The Architecture of Selective Outrage
The Qatar campaign was twelve years in the making. From the moment the 2010 bid was announced, European football’s institutions — federations, media, supporter groups, governing bodies — built a sustained and increasingly vocal case against the tournament. The concerns were real: the Guardian documented that at least 6,500 migrant workers from India, Pakistan, Nepal, Bangladesh and Sri Lanka had died in Qatar since 2010. A senior Qatari official eventually acknowledged the figure of World Cup-related worker deaths was between 400 and 500, a number many researchers still consider conservative. Same-sex relationships were criminalised. Press freedom was constrained.
None of these concerns were invented. All of them were legitimate. But when the 2018 World Cup was held in Russia — while that government was persecuting LGBTQ citizens, suppressing dissent, and occupying Ukrainian territory — the moral energy of European football was markedly lower. When the 2022 Winter Olympics took place in Beijing, amid a UN-documented situation in Xinjiang that multiple governments had described as genocide, the armband campaigns did not materialise. The sustained, coordinated, multi-year pressure campaign that Qatar received was applied with a selectivity that deserved examination then, and deserves it even more now.
Gianni Infantino, in a pre-tournament press conference in Doha, made this point with characteristic intemperance: “For what we Europeans have been doing in the last 3,000 years around the world, we should be apologising for the next 3,000 years before starting to give moral lessons.” The argument was deployed to protect FIFA and Qatar from accountability, which made it dishonest in its application even when it contained a grain of historical truth.
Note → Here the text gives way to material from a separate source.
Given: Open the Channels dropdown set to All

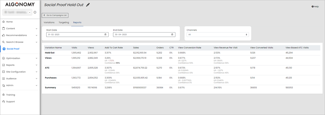Looking at the screenshot, I should point(218,35).
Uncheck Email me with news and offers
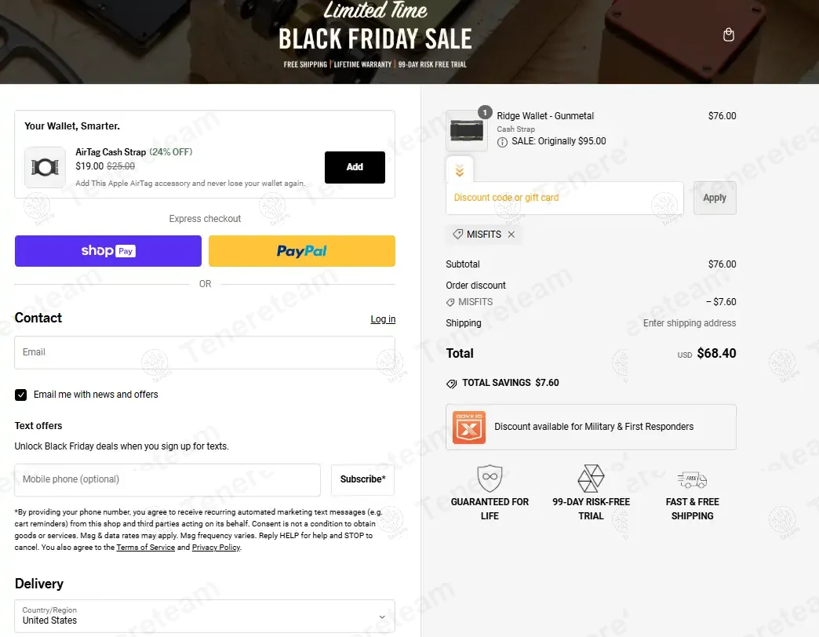Screen dimensions: 819x637 [x=21, y=395]
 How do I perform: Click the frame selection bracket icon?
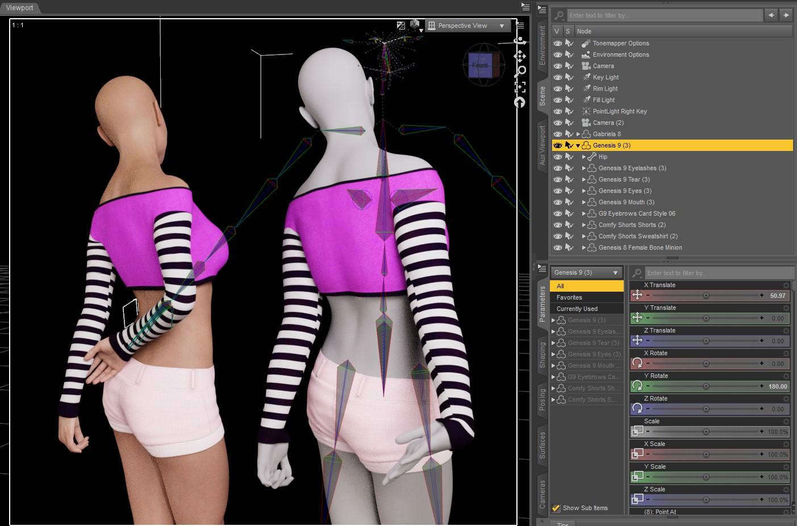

European football’s conscience has a geography. It operates most loudly at a cultural distance. It finds it considerably harder to speak when the subject is an ally, a trading partner, or a country whose media rights are integral to the sport’s commercial survival.
That geography has never been more legible than in the days before this tournament.
A Peace Prize Made to Order
Before examining what is happening in American airports and on American tarmacs, it is necessary to understand what FIFA did in December 2025, because it explains everything that followed.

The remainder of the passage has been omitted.